Performance issues on Baobab

If you are asking for help, try to provide information that can help us solve your issue, such as :

what did you try: Train a deep neural model on baobab

what didn’t work: GPU was underrused

what was the expected result: Explanation later

path to the relevant files (logs, sbatch script, etc):

  • logs : /home/users/l/leblancq/pdm/git/git-vizwiz-65733390.out
  • sbatch script : /home/users/l/leblancq/pdm/git/2080.sbatch

Description :

For a project I am trying to train a deep neural model on Baobab.
For testing purposes I tried to train this model on a personnal GPU that I have access to.
I noticed that the performances on this GPU were better than on the cluster.
The GPU I used was a 2080Ti.
I tried to reproduce the exact same experience on the cluster and it surprised me that baobab was around 2 times slower than the GPU I used for my test.

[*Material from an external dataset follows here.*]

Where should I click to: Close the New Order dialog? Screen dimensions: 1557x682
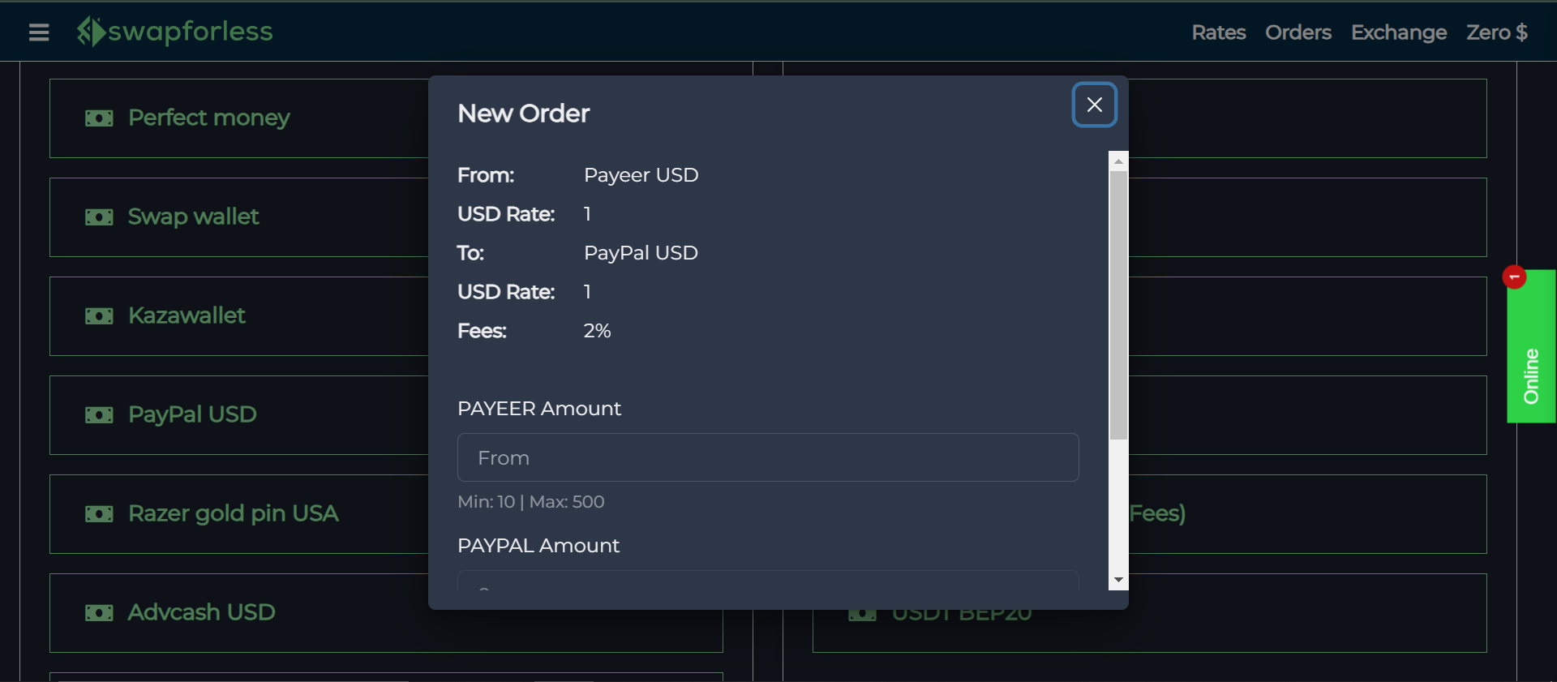[x=1094, y=105]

What could be the reason for this ?
The training for this model is long and performance is really an issue.
Particularly when what could take 8h takes instead 14.

Thank you for the attention you’ll give to this post.

(baobab)-[root@admin1 ~]$ scontrol show job 65733390
JobId=65733390 JobName=compare-git-train
   UserId=XXXXX GroupId=XXXXX MCS_label=N/A
   Priority=1489182 Nice=0 Account=XXXXX QOS=normal
   JobState=RUNNING Reason=None Dependency=(null)
   Requeue=1 Restarts=0 BatchFlag=1 Reboot=0 ExitCode=0:0
   RunTime=00:53:29 TimeLimit=12:00:00 TimeMin=N/A
   SubmitTime=2023-03-03T11:14:57 EligibleTime=2023-03-03T11:14:57
   AccrueTime=2023-03-03T11:14:57
   StartTime=2023-03-03T11:15:04 EndTime=2023-03-03T23:15:04 Deadline=N/A
   SuspendTime=None SecsPreSuspend=0 LastSchedEval=2023-03-03T11:15:04 Scheduler=Backfill
   Partition=shared-gpu AllocNode:Sid=login2:103313
   ReqNodeList=(null) ExcNodeList=(null)
   NodeList=gpu011
   BatchHost=gpu011
   NumNodes=1 NumCPUs=4 NumTasks=1 CPUs/Task=4 ReqB:S:C:T=0:0:*:*
   TRES=cpu=4,mem=16000M,node=1,billing=4,gres/gpu=1,gres/gpu:turing=1
   Socks/Node=* NtasksPerN:B:S:C=0:0:*:* CoreSpec=*
   MinCPUsNode=4 MinMemoryCPU=4000M MinTmpDiskNode=0
   Features=(null) DelayBoot=00:00:00
   OverSubscribe=OK Contiguous=0 Licenses=(null) Network=(null)
   Command=/home/users/l/XXXXX/pdm/git/2080.sbatch
   WorkDir=/home/users/l/XXXXX/pdm/git
   StdErr=/home/users/l/XXXX/pdm/git/git-vizwiz-%J.out
   StdIn=/dev/null
   StdOut=/home/users/l/XXXX/pdm/git/git-vizwiz-%J.out
   Power=
   TresPerJob=gres:gpu:turing:1

Hi @quentin.leblanc ,

Your job is running, I saw you use beetween 40% and 83% of the gpu allocated.

The explanation could be:

  • The frenquency of “server” cpu is less than “worksession” cpu. what is your cpu (on PC)?
  • based and can be less efficient if you do a lot of I/O. Maybe using local scratch (SSD) on the machine will improve performance.